Coach had told me to cut back on the percs, get off the oxys altogether, and stay off that knee as much as possible.
If pain wasn’t an issue, he said, I could taper out on the meds, get healed up, and he’d get me back in playing form in time for next fall.
I did what he said, or tried. Every day.
Until I was hiding puke in my balled-up jacket and swamp-sacking my bed sheets.
Then I’d give in, take a couple of pills and start again.
Usually some percs and half an oxy in the morning would get me through school as a functioning being, and then afternoon and evening were just so many hours to get through until, until.

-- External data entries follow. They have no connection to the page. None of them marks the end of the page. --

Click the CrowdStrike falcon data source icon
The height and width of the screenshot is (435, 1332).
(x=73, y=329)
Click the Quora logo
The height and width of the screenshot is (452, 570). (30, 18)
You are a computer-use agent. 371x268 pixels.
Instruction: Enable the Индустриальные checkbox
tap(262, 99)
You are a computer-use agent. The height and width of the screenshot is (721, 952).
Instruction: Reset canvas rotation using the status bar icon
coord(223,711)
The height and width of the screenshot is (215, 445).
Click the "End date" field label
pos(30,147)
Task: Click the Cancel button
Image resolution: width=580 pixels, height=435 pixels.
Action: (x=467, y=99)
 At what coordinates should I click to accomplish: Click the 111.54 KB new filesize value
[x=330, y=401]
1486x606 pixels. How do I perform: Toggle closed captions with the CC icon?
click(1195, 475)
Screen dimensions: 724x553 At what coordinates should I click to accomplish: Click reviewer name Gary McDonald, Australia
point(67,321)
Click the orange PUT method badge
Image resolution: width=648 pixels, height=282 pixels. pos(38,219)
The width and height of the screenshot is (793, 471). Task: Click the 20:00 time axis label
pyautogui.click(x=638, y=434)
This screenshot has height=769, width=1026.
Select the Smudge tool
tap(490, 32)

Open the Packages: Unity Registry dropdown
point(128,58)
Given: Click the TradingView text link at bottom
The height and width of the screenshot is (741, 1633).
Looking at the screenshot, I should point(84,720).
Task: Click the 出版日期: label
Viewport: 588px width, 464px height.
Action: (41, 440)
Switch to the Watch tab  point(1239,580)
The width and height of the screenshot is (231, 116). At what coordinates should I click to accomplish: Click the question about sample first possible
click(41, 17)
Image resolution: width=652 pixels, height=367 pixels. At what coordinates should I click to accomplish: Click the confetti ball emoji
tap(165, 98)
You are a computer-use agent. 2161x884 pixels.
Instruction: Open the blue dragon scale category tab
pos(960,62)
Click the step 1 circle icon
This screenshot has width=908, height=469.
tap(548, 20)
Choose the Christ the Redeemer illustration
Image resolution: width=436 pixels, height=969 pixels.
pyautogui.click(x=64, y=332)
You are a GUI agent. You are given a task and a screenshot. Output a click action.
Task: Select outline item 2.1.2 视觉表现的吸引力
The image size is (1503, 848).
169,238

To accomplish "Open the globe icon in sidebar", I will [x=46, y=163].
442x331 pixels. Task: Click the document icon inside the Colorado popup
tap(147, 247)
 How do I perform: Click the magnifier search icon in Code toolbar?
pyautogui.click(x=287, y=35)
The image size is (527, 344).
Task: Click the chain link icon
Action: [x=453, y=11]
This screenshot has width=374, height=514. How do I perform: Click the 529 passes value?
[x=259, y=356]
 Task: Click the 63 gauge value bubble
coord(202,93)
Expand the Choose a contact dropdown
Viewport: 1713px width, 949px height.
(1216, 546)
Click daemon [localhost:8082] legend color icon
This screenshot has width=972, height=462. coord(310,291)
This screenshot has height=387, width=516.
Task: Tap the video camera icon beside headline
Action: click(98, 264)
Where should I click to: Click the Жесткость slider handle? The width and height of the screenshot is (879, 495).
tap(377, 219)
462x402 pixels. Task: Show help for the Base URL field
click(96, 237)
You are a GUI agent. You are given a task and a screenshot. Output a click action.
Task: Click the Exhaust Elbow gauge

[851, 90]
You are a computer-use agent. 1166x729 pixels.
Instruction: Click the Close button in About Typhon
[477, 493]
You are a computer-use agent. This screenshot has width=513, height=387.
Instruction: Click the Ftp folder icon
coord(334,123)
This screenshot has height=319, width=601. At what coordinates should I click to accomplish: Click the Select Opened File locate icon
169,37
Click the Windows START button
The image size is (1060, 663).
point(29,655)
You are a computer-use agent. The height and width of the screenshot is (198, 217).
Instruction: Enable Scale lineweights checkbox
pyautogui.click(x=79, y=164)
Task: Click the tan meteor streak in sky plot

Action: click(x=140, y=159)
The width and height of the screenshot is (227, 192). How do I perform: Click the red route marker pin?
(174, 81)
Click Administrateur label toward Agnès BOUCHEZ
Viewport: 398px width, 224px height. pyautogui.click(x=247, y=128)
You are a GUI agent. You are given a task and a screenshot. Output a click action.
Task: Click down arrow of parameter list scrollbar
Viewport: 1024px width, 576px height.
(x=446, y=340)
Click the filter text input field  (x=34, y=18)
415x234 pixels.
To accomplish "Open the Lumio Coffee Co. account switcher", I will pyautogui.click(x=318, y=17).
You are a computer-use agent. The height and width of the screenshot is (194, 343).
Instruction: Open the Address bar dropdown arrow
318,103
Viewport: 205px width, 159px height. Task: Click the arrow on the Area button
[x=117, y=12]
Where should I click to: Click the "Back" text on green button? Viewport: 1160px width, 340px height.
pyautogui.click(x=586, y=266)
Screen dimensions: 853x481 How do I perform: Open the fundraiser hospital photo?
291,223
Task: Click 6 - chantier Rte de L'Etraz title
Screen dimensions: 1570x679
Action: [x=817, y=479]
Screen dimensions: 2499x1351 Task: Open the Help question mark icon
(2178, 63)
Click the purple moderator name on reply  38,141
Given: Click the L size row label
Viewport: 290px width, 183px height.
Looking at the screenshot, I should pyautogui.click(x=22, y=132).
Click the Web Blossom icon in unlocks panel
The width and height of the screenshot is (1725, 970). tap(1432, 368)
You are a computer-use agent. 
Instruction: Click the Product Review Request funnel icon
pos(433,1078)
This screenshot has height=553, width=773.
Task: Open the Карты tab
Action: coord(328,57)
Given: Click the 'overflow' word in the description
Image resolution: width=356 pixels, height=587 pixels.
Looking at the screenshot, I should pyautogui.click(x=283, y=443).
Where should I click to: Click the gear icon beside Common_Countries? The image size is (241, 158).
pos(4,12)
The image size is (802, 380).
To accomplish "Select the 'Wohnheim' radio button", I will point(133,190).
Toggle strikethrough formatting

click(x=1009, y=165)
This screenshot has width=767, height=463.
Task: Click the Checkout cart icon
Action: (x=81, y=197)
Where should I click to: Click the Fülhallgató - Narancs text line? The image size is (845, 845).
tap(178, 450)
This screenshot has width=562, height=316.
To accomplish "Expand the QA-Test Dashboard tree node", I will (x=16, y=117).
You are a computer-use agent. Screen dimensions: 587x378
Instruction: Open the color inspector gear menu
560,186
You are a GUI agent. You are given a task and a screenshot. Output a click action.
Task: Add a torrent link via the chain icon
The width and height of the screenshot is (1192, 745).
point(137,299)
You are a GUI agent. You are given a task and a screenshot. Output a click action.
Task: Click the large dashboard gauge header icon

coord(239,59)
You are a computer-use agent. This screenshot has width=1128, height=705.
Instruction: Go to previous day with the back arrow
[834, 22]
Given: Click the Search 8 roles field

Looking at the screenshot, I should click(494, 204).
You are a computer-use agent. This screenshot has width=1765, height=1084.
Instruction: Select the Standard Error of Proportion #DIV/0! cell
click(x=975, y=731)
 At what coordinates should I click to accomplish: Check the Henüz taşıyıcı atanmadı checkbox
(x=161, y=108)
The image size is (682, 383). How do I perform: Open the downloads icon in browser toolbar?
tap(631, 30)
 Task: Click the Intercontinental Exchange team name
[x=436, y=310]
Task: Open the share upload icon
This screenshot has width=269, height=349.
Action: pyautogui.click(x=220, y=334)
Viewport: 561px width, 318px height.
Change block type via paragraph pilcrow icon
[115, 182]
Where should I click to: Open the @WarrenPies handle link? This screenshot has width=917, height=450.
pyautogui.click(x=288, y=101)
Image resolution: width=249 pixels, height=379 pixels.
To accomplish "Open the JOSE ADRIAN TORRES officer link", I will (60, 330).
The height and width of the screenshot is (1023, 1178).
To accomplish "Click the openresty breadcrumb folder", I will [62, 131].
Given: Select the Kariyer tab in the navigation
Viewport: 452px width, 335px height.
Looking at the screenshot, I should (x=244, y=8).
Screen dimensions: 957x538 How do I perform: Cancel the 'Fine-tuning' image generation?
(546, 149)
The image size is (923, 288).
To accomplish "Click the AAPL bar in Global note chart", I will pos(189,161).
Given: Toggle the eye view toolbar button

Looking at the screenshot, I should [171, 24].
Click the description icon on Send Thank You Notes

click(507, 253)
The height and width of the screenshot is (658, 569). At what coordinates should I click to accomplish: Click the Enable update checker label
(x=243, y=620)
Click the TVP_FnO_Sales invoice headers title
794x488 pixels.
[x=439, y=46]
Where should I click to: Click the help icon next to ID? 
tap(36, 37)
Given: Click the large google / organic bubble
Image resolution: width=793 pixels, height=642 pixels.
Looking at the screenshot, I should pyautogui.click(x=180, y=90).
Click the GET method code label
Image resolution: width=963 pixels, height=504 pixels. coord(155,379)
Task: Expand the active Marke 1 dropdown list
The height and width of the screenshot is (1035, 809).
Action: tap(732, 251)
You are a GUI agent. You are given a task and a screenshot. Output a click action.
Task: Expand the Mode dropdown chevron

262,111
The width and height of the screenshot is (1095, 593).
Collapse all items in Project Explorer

Until the next hour that’s not completely horrible, bought and paid for with another pill.
Pain was not the issue. Pain is just this thing, like a noise or a really bad smell.
Here’s you, there’s the pain, you bump fists and make your deal.
What I’m discussing is a feeling up inside your blood and lungs, like you’ve been snakebit from the inside.
Shivering, loose-boweled, a body you want nobody to get anywhere close to until you can get it fixed.
The issue is: how soon will this bottle run out.
Late December, was the answer. Dr. Watts had renewed me a few times over, and I’d taken exactly what he and Coach told me to, right up to our sad defeat at Richlands.
I won’t pretend I’ve always been the obedient boy, but now I had people counting on me, and not just my teammates, this was a countywide situation.
For the first time in my life I had a man’s job to do, and the guts to hold my bargain.
We didn’t make it to semifinals, thanks to one mean motherfucker of a defensive end and God taking his regular dump on Demon.
But even after I got hurt, I did everything in my power to be the man Coach thought I was.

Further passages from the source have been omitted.